Sometimes I find myself in a cooking rut where despite the cookbooks, magazines and the interwebs, I keep on cooking the same things over and over again. This can also make it challenging to write a weekly food column.
So in order to remedy this I decided to start a Project 52. Each week I am going to make one new recipe and then report back with the recipe and how it was received. Some recipes will be original and some will be from other sources.
This recipe came from The Boston Globe. I actually had it sitting in my recipe folder for two years before I used it, since its a hearty stew and really a winter thing. This recipe is a little time consuming, with about 30-40 minutes of prep and 2-2/12 hours of simmer time, but its a great snow day kind of meal.
Beef and Onion Stew-Serves 6
3½ to 4 pounds beef chuck roast, trimmed and cut into 1½-inch chunks (about 3 pounds)
Salt and pepper
2 tablespoons flour
2 tablespoons canola oil
3½ pounds onions (7 large), halved and thinly sliced
2 cloves garlic, minced
1 teaspoon minced fresh thyme
½ teaspoon ground ginger
2 medium bay leaves
½ cup homemade or packaged low-sodium chicken broth
1½ cups (1 12-ounce bottle) high-quality dark beer
1 tablespoon brown sugar
1tablespoon cider vinegar
6 tablespoons chopped fresh parsley
1. In a medium bowl or ziploc bag, toss the beef with 2 teaspoons salt, 1 teaspoon pepper, and the flour to coat.
2. In a large, heavy Dutch oven, heat 2 teaspoons of the oil over medium-high heat until it ripples. Add half of the beef, so that pieces are close together in a single layer but not touching (do not crowd), and cook without moving them until deeply browned on the bottom, about 3 1/2 minutes. Turn the pieces and cook, again without moving, until second side is deeply browned, about 3 1/2 minutes longer; transfer to a medium bowl and set aside.
3. Heat 2 more teaspoons of oil and repeat to cook remaining beef, reducing the heat as necessary if the drippings in the pot begin to burn.
4. Reduce the heat to medium, heat the remaining 2 teaspoons of oil, and add the onions and ½ teaspoon salt. Stir, cover, and cook, stirring occasionally and scraping the bottom of the pot, until the onions are soft and lightly browned, about 20 minutes.
5. Add the garlic, thyme, ginger, and bay leaves, and cook, stirring, until fragrant, about 40 seconds. Add the chicken broth, increase the heat to high, and, using a wooden spoon, scrape up the brown film on the bottom of the pot until it is all dissolved, about 2 minutes.
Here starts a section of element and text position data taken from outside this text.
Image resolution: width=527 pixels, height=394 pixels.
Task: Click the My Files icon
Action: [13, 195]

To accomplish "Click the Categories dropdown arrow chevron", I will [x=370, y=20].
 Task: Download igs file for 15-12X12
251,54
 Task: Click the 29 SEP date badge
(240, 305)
6. Slowly pour in the beer, then add the brown sugar, vinegar, and 1/2 teaspoon each salt and pepper.
7. Add the cooked beef with accumulated juices, submerge it in the liquid, bring to a boil, reduce heat to very low, cover, and simmer until the beef is tender, about 2- 2 1/2 hours (set the lid slightly askew if the stew looks too soupy).
I served this with a hearty whole wheat sourdough. Hubman and I loved it. The 11 and 5 year old were not quite enthuiastic as you can taste some beer in the broth and onions.
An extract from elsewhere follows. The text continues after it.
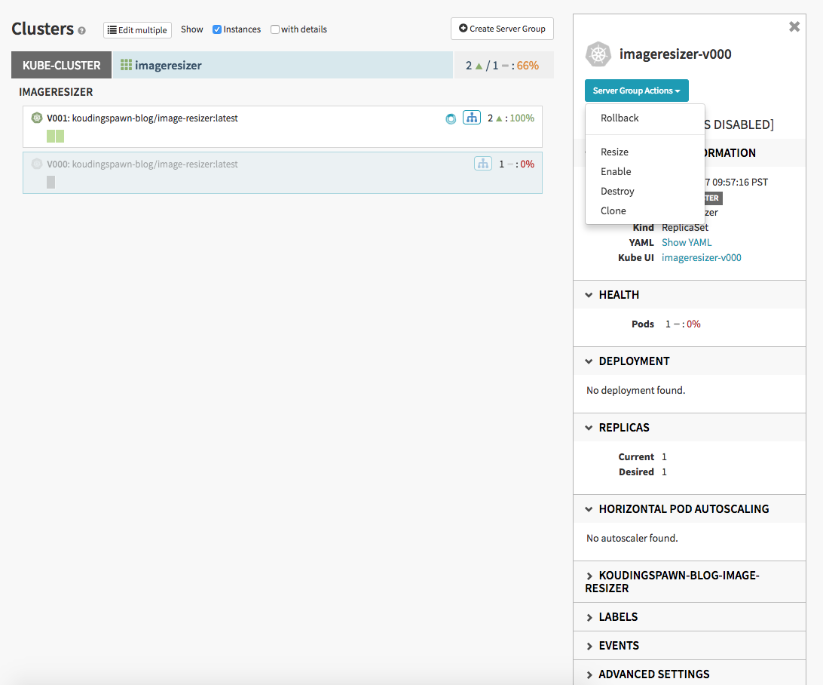Click the circular pipeline icon on V001 row
The width and height of the screenshot is (823, 685).
click(x=451, y=118)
I brought some of the leftovers to work, and my the people in my office who sampled LOVED it.
And look at that! Wouldn't you love some too?


This looks DELICIOUS! Two of my 3 favorite things to eat, beef and onions. If mushrooms were in there it would be perfect! I suppose you could probably add some and it wouldn't make that much of a difference, eh? I'm definitely going to try this some time. I look forward to reading more of your recipes.